その2人の協力のもとで、エルナール博物館の内部にある喫茶店で話すことになった。
付き添いで、実姉のサラサ夫人も、一緒に。
「サラサ夫人、お久しぶりです。」
「ええ、ディオン様、本当に、お久しぶりね。」
「今は子育てに、忙しい時期なはずなのに、急にエクトールの代わりに。申し訳ない。」
「私の息子は、お義母様が見て下さっているから大丈夫よ。たまには、息抜きがてら、喫茶店に着いて行きなさい、と言って下さったの。」
「あの辺境伯夫人が? 優しいお姑さんだな。」
「うふふ。今や、女傑は、義娘のわたくしにも、孫にも、優しいんですのよ。」
エルナール辺境伯夫人は、サーキス辺境伯家の次女として生まれ、エルナール辺境伯家に政略結婚で嫁入りした貴婦人だ。
幼い頃から、女騎士として育ったため、鉄壁のような女傑として、有名なはずなんだが………
どうやら、身内には、物凄く甘いらしい。
「リタ嬢、今日は、いきなりなのに来てくれて、本当に、ありがとう。」
「エクトールお義兄様やユージくんから聞いて、本当に驚きました。
わたくしとお話してみたいとおっしゃったそうですね?」
「ああ。彼らのおかげで話す機会に恵まれたよ。」
彼女は、突然、初対面なのに話したいと言ったディオンに対して、内心で、警戒しながらも、ふわりと優しく微笑んだ。

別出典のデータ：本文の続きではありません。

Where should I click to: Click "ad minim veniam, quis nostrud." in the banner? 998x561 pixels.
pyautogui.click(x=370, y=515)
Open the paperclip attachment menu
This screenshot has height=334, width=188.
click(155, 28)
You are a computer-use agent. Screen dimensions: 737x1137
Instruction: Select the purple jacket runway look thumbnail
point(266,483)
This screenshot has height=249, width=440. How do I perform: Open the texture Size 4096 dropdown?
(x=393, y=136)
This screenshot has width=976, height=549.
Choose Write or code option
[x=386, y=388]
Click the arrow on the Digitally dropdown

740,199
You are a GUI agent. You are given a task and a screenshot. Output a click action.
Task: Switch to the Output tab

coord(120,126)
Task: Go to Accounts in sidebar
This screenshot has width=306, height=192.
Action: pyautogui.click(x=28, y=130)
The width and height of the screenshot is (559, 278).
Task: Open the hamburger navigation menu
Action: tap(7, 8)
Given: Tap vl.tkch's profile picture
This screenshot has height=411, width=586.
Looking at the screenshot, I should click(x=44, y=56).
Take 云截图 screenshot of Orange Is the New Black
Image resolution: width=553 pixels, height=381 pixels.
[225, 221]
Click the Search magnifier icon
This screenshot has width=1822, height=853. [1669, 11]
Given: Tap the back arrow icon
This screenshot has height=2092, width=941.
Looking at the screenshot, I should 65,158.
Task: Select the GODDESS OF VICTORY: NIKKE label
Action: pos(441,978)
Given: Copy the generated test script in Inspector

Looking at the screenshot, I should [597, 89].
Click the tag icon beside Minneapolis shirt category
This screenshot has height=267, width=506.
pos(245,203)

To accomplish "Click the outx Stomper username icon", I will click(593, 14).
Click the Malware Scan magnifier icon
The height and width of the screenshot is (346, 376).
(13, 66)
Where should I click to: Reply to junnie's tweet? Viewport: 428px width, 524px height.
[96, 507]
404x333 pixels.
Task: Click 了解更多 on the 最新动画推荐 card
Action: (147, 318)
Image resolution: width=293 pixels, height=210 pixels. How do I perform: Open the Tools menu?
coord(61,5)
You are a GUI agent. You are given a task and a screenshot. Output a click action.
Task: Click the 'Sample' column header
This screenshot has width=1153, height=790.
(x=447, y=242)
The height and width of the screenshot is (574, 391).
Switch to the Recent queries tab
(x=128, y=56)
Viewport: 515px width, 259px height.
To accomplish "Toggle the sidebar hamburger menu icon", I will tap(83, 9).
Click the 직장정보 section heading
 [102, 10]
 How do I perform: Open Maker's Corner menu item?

義兄のエクトールの親友で、弟ユージが初対面なのに懐いている彼に、興味を持ったからだ。
「改めて、自己紹介を致しますね。
リーンダート伯爵家の次女にあたります、リタ・イレーヌ・フィン・テ・ディーセレーム・リーンダートでございます。
宜しくお願い致します。」
「うん、ありがとう。リタ嬢。」
「サラサ姉様、聞いても良いのかしら?」
「うふふ。彼は、優しいお方よ。今回は、お忍びでしょうけれど、聞いても良いと思いますわよ?」
「はい、かしこまりました。」
何やら小さな声で、サラサ夫人に尋ねている。
まあ、ディオンもレオンも、大変耳が良い為、姉妹の会話は、聞こえているのだが………
ここは、会話が聞こえていない振りをした方が良いのかもしれない。